Crappy Thanksgiving

So, with it being a long weekend, I went to Nutty McShitville. And it was thoroughly depressing. It reeeally hammered home the fact that I have NO ONE. There were all these plans for Saturday night for the old gang then at the last second, EVERYONE bailed. It sucked hard. And my parents are so emotionally distant and seemed completely unphased by my threats of not coming back until Christmas. So I'm just loved all over the place. I hung out with Prince Albert on Sunday night and it was good and fun but I know he's just hoping for something to happen with us again.

I met up with Capital City Guy in Cracktown so we could drive back to Capital City together and... yeah. I dunno. It's complicated. I love him. And he said some things when I was pouring my heart out to him about how emotionally damaging this weekend was, that made me realize that he actually GETS me. He really does. But then when I was hanging out at his place this evening, I caught a glimpse of the subject line "So how was the date?" on a Facebook message he got so I asked him about it and he reluctantly admitted that he went on a date with someone that one of his friends set him up with.

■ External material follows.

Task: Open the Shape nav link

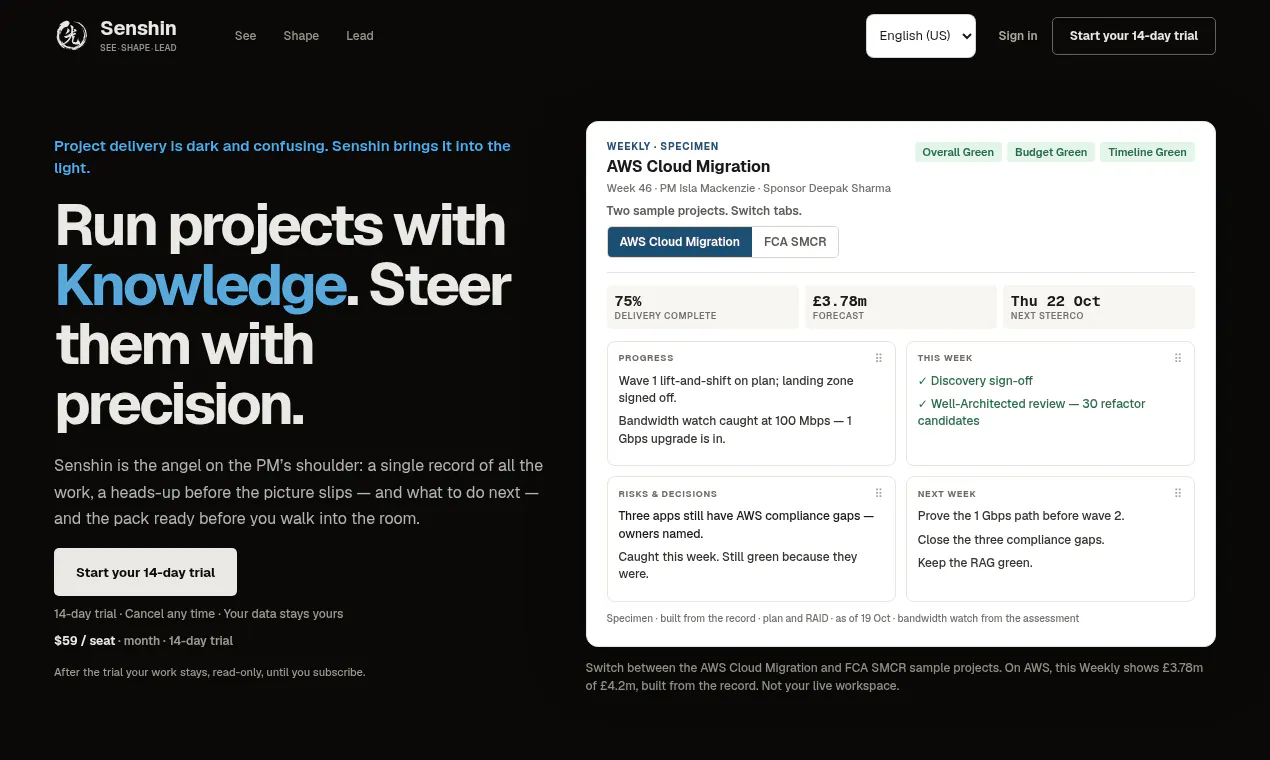Action: coord(301,36)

And I was all "Haha oh that's fine, I mean I've gone on dates since we've broken up too..." But now I've been sitting at home thinking about this for a while and... well, I'm really not so fine with it afterall. Cuz I love the guy! I would pretty much marry him tomorrow if he asked me to.

Bah, I dunno. Life continues to be complicated. Pining for my lost love with Capital City Guy. Torturing myself over what went wrong with my never ending crush Cute Emo Boy. And Prince Albert trying to sneak back into the picture. And work has been so shitty, I keep getting all this crap piled on me and I'm going to have an ulcer soon from the stress. And every single last person there, with the exception of Cool Dorky Guy and occasionally Cute Emo Boy, is a complete asssssssssholllllllle. I have never been associated with such a fucking horrible group of human beings in my entire life.

I'm pretty miserable just in general lately. And I don't even know what I can do to make things better.


2009-10-12 at 9:42 p.m.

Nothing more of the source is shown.